**Extracted material**:
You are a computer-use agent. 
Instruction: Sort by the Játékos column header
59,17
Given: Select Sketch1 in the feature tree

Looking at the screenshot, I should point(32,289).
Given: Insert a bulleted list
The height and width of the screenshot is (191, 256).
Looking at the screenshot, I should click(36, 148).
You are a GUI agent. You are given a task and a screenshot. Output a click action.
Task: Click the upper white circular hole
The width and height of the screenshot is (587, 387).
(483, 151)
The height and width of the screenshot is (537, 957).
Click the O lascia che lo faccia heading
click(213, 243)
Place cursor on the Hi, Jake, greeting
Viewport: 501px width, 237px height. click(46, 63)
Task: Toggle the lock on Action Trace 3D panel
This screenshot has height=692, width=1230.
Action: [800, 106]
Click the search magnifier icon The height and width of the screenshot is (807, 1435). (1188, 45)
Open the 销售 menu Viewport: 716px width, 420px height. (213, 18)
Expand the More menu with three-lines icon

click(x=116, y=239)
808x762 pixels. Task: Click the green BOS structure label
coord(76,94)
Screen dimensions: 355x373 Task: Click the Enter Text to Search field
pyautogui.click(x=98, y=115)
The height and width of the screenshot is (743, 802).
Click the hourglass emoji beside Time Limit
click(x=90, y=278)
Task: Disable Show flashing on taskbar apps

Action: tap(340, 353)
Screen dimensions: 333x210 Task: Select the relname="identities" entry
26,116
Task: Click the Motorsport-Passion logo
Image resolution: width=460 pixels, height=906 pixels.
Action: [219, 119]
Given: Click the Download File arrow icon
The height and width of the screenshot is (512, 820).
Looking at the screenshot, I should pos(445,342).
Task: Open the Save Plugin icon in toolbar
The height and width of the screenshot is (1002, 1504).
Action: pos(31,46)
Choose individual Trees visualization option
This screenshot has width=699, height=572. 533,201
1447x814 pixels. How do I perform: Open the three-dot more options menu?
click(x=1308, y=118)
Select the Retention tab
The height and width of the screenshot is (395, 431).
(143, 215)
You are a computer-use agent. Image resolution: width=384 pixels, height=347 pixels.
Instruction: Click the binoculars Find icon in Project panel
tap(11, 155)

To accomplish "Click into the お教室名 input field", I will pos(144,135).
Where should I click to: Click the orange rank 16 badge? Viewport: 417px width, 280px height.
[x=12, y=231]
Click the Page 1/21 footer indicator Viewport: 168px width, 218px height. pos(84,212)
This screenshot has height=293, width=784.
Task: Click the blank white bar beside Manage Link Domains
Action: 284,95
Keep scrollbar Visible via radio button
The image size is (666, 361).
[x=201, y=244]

**Task requirements**: How many lines in the data above contain the string "panel"? Reply with the number alone.

**Task result**: 2